Problem:
The answer should consist of each line below that contains the word "peak".

━━━ Recorded data

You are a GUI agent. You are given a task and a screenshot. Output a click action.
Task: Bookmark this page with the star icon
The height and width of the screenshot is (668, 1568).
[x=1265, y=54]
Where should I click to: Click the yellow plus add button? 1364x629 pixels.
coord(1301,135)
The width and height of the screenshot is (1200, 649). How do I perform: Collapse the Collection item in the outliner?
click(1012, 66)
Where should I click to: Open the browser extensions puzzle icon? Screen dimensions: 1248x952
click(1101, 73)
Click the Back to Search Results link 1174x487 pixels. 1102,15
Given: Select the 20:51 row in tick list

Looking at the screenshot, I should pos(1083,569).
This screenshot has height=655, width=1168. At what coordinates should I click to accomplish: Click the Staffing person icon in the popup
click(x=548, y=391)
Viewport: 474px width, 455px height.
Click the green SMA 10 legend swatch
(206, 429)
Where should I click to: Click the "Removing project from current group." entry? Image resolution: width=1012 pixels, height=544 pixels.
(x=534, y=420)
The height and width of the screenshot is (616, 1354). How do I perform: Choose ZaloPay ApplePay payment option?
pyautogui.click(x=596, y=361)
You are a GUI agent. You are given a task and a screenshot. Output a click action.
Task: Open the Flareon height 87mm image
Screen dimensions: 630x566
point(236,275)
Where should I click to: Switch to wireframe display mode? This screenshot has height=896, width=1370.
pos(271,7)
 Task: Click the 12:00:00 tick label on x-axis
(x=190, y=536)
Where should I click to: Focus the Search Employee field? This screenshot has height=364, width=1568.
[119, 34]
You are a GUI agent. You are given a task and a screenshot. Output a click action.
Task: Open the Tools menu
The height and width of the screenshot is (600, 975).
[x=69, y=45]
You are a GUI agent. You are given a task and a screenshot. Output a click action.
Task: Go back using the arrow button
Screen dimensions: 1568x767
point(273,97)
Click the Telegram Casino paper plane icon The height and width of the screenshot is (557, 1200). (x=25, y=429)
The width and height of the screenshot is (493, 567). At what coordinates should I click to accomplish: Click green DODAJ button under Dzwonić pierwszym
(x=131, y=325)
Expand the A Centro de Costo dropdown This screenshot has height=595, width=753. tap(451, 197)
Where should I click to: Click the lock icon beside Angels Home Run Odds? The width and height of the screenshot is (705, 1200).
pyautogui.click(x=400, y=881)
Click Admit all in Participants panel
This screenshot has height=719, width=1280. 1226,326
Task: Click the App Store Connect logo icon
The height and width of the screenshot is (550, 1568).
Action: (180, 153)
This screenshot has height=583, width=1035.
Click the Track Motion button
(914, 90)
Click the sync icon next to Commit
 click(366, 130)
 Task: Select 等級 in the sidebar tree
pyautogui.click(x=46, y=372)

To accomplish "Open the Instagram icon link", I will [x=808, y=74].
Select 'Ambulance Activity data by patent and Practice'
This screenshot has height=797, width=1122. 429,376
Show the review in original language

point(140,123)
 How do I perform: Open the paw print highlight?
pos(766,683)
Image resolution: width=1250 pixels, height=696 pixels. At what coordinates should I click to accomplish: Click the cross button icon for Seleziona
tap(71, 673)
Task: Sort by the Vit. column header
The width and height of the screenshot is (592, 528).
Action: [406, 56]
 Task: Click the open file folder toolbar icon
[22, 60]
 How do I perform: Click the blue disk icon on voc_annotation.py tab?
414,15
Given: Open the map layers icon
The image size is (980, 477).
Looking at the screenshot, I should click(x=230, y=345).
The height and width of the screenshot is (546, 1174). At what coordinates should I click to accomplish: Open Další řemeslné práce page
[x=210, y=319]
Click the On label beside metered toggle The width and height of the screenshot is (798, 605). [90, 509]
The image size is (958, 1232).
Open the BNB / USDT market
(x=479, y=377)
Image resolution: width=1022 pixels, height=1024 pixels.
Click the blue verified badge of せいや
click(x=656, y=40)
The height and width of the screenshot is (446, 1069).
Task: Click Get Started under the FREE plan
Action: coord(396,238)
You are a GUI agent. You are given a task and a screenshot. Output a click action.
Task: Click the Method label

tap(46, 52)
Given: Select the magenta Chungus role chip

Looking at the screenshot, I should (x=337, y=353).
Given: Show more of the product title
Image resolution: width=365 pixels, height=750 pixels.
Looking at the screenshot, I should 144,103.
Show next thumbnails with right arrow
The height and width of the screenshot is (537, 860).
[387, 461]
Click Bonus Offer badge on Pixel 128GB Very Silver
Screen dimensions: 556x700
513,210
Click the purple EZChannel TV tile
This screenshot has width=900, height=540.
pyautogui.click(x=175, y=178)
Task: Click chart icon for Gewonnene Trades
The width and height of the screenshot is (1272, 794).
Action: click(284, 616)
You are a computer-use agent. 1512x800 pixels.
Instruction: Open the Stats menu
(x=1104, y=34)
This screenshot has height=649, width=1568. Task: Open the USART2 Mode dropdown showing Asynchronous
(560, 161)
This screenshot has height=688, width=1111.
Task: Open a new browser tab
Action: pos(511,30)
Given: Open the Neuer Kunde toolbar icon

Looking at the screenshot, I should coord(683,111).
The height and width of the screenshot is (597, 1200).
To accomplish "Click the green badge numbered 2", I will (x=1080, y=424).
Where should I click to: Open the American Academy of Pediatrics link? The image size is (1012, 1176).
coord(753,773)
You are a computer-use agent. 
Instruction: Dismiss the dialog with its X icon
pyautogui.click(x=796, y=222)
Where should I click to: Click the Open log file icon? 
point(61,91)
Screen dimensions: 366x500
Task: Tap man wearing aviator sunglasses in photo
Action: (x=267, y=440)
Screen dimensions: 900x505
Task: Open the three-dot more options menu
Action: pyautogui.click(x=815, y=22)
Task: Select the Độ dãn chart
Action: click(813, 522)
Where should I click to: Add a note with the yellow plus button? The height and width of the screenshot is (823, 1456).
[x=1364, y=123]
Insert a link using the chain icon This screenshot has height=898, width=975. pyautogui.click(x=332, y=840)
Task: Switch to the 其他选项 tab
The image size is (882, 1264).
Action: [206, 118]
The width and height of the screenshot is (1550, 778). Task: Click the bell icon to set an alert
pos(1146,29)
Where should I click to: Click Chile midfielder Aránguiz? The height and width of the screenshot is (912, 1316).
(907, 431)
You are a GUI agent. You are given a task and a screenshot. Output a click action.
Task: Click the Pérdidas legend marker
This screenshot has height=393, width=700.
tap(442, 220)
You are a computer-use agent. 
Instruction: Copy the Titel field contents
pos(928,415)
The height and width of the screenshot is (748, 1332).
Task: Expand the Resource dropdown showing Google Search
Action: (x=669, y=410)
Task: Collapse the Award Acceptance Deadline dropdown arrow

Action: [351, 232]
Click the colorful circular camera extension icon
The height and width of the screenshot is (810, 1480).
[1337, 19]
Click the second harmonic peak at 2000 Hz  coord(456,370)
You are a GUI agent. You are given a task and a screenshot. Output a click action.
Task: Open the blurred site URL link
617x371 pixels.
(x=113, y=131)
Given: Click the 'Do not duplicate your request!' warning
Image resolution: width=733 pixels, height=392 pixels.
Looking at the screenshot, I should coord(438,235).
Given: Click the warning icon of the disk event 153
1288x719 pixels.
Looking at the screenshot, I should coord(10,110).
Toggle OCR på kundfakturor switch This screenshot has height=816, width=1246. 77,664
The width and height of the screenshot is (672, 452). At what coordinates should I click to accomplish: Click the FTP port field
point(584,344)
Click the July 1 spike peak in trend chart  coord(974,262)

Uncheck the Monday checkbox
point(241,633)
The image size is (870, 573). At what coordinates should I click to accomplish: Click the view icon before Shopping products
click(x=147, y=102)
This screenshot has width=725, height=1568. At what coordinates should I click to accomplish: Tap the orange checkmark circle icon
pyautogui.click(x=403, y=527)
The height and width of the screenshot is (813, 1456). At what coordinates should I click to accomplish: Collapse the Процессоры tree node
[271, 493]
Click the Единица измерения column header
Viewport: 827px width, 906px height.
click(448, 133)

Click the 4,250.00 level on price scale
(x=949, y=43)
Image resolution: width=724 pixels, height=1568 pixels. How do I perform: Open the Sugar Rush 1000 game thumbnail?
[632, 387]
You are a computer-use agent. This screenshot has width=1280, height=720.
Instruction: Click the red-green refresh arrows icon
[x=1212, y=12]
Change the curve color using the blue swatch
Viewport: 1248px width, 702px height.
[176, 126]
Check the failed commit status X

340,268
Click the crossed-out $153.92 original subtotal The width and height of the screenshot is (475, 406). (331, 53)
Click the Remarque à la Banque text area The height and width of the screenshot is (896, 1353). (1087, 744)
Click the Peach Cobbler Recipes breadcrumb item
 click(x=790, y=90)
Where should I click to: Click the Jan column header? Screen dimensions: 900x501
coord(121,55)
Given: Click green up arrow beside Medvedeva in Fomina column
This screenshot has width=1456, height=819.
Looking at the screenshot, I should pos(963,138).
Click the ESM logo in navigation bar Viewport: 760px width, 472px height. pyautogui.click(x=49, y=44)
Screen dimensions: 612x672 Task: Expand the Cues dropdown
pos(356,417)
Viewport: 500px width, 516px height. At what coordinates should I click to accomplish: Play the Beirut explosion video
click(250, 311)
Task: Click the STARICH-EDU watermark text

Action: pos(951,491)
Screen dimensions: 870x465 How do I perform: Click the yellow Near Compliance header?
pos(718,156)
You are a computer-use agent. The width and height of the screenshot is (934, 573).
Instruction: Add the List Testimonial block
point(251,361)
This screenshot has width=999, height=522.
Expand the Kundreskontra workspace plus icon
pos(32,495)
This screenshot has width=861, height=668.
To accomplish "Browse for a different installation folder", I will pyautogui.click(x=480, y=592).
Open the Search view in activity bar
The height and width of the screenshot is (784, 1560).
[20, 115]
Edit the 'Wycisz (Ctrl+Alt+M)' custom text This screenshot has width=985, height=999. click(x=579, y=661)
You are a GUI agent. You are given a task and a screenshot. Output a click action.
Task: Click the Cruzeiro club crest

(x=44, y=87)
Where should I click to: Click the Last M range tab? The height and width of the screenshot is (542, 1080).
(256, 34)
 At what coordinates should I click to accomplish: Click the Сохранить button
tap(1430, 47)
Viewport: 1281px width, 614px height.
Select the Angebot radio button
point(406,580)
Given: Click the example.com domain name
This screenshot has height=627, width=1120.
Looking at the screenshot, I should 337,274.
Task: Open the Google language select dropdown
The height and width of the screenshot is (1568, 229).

━━━━━━

Result for this task:
Click the second harmonic peak at 2000 Hz  coord(456,370)
Click the July 1 spike peak in trend chart  coord(974,262)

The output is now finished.